◆ **Records for this task**
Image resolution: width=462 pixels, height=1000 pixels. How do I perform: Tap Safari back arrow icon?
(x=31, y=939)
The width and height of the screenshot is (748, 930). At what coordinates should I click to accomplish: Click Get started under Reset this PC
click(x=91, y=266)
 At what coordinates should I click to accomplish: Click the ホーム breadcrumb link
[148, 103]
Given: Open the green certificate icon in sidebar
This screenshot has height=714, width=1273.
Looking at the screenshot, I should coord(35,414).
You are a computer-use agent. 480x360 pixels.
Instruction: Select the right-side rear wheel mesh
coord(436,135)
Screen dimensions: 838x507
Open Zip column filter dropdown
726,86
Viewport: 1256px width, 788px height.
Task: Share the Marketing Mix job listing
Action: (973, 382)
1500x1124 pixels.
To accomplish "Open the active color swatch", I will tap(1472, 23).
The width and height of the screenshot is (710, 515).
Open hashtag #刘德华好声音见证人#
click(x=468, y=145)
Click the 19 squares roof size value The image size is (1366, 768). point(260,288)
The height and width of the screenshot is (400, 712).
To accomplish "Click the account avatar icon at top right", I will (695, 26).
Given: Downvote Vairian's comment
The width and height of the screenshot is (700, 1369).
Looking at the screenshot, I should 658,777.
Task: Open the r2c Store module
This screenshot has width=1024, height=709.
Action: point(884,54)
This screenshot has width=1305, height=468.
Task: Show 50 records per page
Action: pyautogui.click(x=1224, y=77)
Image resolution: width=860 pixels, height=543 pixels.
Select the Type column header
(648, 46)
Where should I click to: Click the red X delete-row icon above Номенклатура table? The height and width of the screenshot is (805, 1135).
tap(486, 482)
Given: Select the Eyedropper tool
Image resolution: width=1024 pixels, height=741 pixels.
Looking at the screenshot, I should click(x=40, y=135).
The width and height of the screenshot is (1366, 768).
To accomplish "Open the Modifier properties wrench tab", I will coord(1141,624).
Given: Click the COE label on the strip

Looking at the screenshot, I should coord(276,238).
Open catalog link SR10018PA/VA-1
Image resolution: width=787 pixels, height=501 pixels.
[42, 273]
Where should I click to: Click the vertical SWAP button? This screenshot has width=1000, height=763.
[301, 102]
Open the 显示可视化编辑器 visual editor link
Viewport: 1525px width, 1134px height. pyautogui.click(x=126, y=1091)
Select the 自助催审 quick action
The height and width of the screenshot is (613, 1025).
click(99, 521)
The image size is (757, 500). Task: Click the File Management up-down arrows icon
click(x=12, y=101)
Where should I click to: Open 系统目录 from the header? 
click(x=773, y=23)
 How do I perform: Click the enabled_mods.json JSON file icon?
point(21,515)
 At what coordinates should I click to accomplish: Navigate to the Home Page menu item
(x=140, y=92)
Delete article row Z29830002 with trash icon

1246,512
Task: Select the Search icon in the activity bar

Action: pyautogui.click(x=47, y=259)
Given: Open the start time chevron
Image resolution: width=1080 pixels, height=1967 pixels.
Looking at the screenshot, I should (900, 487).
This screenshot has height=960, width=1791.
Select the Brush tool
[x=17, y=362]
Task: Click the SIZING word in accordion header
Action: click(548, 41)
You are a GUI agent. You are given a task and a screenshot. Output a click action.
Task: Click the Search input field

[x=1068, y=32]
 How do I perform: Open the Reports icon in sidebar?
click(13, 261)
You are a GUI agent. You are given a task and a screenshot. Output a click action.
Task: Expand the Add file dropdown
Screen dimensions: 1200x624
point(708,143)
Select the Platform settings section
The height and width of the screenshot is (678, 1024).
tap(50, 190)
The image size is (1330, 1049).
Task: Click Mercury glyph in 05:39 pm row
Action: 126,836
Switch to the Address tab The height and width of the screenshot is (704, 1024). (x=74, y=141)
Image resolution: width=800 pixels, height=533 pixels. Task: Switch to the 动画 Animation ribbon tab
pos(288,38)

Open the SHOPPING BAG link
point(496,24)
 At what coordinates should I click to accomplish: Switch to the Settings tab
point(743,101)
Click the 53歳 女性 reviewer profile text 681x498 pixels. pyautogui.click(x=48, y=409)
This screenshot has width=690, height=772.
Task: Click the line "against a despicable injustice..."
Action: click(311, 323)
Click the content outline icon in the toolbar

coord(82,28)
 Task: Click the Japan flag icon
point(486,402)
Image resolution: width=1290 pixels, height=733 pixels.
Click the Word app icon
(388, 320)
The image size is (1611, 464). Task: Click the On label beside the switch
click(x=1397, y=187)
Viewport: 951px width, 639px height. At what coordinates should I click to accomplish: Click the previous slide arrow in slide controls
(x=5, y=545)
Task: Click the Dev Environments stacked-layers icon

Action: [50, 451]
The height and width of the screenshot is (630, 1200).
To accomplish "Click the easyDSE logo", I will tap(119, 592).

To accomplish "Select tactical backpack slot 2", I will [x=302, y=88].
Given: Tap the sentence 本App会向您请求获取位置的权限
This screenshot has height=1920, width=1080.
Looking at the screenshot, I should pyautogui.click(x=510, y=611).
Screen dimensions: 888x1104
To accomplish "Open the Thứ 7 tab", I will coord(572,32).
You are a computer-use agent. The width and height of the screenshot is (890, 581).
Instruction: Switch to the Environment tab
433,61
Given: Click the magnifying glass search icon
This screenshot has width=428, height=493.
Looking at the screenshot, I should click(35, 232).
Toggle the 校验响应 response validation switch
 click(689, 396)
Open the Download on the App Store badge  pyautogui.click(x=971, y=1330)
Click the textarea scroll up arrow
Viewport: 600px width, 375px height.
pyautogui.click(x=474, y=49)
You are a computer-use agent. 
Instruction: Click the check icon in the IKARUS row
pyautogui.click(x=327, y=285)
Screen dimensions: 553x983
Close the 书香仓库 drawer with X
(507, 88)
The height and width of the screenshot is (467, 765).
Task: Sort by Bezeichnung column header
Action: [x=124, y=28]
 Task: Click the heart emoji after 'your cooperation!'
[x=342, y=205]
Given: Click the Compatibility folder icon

◆ **What you need to do**
Lines to set down from above: the line with "Where should I click to: Open", the line with "Given: Open the start time chevron", and every line between, each exactly as written.

◆ **Response area**
Where should I click to: Open 系统目录 from the header? 
click(x=773, y=23)
 How do I perform: Click the enabled_mods.json JSON file icon?
point(21,515)
 At what coordinates should I click to accomplish: Navigate to the Home Page menu item
(x=140, y=92)
Delete article row Z29830002 with trash icon

1246,512
Task: Select the Search icon in the activity bar

Action: pyautogui.click(x=47, y=259)
Given: Open the start time chevron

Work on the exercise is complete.